В семье Фаберже очень ценили Петра Михайловича Кремлева, видя в нём великолепного художника по камню, «который умел вырезать из камня разных пород жизненно достоверные цветы».[783]
Бирбаум потом недовольно ворчал, что умельцы уподобились Левше и «как в рассказе о стальной блохе, которую ухитрились подковать, благодаря чему она перестала прыгать и лишилась своего главного интереса, так и тут добились-таки сделать и стебли из камней. Хрупкость этих цветов ещё возросла, и они стали курьёзами каменно-резного искусства, а не художественными произведениями».[784] Однако как не восхититься совершенным исполнением нежного нарцисса со снежно-белыми лепестками из кахолонга и с золотой сердцевинкой с имитирующим «капельку росы» алмазиком, гордо вздымающегося на тонком стебельке, выточенном, как и листочки, из твёрдого, но одновременно такого хрупкого нефрита.[785] Даже китайские мастера останавливались в изумлении, глядя на творение рук петербургских собратьев.Можно по-разному относиться и к воспроизведению одуванчика. Это, конечно же, настоящий «кунштюк», однако всё-таки следует отдать должное золотым рукам мастера, который ухитрился воспроизвести пушистую головку весеннего цветка, подсобрав натуральные пушинки-«парашютики» и при этом заменив на их концах природные плодики на крошечные алмазы в оправе, благодаря чему исполнена вся конструкция «шара».[786]
Особенно раскрылся мир камня в резных фигурках, изображающих со всем присущим натурализмом подмеченных скульптором Фредман-Клюзелем[787]

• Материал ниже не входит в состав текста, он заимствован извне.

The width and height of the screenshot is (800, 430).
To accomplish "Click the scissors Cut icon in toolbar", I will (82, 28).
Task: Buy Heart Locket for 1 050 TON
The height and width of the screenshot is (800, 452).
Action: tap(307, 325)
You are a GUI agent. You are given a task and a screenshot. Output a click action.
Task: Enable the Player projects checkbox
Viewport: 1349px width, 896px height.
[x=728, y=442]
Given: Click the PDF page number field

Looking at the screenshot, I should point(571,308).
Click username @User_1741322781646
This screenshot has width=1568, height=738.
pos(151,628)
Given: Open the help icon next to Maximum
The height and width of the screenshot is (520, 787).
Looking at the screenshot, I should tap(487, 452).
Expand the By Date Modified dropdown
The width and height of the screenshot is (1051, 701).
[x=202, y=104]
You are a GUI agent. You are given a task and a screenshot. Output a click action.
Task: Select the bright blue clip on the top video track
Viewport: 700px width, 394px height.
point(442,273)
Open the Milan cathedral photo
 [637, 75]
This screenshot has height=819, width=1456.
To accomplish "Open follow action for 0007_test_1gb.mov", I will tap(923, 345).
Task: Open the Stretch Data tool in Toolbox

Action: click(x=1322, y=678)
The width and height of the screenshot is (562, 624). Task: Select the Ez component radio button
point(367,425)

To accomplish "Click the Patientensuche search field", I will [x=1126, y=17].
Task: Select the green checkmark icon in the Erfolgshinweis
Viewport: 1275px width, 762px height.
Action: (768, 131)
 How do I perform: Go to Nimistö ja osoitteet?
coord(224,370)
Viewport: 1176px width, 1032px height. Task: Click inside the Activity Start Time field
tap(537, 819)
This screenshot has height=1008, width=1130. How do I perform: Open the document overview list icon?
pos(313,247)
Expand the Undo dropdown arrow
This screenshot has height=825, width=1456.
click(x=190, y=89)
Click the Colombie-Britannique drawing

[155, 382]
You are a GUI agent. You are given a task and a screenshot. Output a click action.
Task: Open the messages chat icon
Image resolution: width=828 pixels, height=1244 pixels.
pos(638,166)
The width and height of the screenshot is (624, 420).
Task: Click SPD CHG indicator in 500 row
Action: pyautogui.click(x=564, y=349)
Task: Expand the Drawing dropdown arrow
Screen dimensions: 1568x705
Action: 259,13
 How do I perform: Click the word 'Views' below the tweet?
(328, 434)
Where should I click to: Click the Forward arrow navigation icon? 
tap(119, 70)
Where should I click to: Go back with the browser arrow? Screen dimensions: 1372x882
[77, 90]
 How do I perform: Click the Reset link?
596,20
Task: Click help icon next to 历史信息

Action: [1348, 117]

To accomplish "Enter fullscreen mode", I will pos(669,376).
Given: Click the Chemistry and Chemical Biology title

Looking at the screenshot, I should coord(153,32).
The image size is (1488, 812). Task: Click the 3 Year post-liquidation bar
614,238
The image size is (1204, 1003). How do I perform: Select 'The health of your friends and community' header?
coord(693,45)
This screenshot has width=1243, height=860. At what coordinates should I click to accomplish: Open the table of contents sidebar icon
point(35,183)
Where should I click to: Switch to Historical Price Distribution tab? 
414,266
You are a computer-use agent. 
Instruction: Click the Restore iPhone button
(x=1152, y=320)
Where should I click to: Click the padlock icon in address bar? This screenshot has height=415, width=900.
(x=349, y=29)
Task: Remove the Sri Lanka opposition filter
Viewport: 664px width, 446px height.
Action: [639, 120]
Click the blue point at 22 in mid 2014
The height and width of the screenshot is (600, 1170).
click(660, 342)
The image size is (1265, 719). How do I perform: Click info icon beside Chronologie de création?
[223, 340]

в наиболее характерных поворотах и позах не только бесчисленных зверюшек и птиц, но и людей, скрупулёзно передавая как костюмы, так и различные типы народов, населяющих громадную Российскую империю, черты, присущие представителям разнообразнейших профессий. На мысль о создании из драгоценных и цветных камней миниатюрных жанровых и анималистических скульптур «композиторов» фирмы могли натолкнуть фигурки Мельхиора Динглингера и японские нэцке (их собиранием так увлекался Карл Густавович Фаберже).Вначале эти миниатюрные фигурки вырезалась из одного или из однородного камня, а затем перешли к мозаичной скульптуре, «в которой можно было путём оклейки, вкраплением соединить разные камни и получить таким образом эффекты колорита. Когда эти мозаики не слишком близко подражали натуре, художественное впечатление сохранялось, но погоня за новинками, дурной вкус покупателя, часто требующий такого рабского подражания, принуждали выполнять эти работы слишком близко к натуре, чем уничтожался художественный эффект».[788]
Мастера фирмы ввели в оборот ранее неизвестные или малоиспользуемые камни, сделав очень популярными бовенит, обсидиан, демантоид, хризолит и т. и. Они обратились к отечественным камням – так красиво смотрящимся в серебре, дивной красоты уральскому орлецу-родониту и алтайскому белоречиту, чье многообразие оттенков розового цвета напоминало всполохи зари. Они использовали и материалы, обязанные своим появлением на свет достижениям науки, как, например, пурпурин (чей состав изобретён на Императорском Стеклянном заводе С.П. Петуховым), не уступающий, а подчас и превосходящий по поразительно красивой пурпурной окраске стекла природные самоцветы.
Мастерская просуществовала до 1917 года, когда её пришлось закрыть за недостатком как материалов, так и мобилизованных в разное время мастеров.[789]
Кредо истинного художника
В январе 1914 года 70-летний Карл Густавович Фаберже (которому императрица Мария Феодоровна говорила, что тот – «величайший и несравненный гений нашего времени») дал небольшое интервью великосветскому журналу «Столица и усадьба», где высказал своё кредо истинного художника, молвив, что если сравнивать с его делом такие известнейшие фирмы, как Тиффани, Бушерон, Картье, «то у них, вероятно, найдётся драгоценностей больше, чем у меня» и гораздо дороже по стоимости. «Но ведь это торговцы, а не ювелиры-художники. Меня мало интересует дорогая вещь, если её цена только в том, что насажено много бриллиантов и жемчугов.[790]
Он гордился своими изделиями из сибирских камней, особенно из нефрита, из которых вырезались очаровательные фигурки. Недаром прелестная свинка, считавшаяся у австрийцев символом счастья, выточенная с большим искусством из белоречита, входила в коллекцию его сына, Агафона Карловича Фаберже.[791]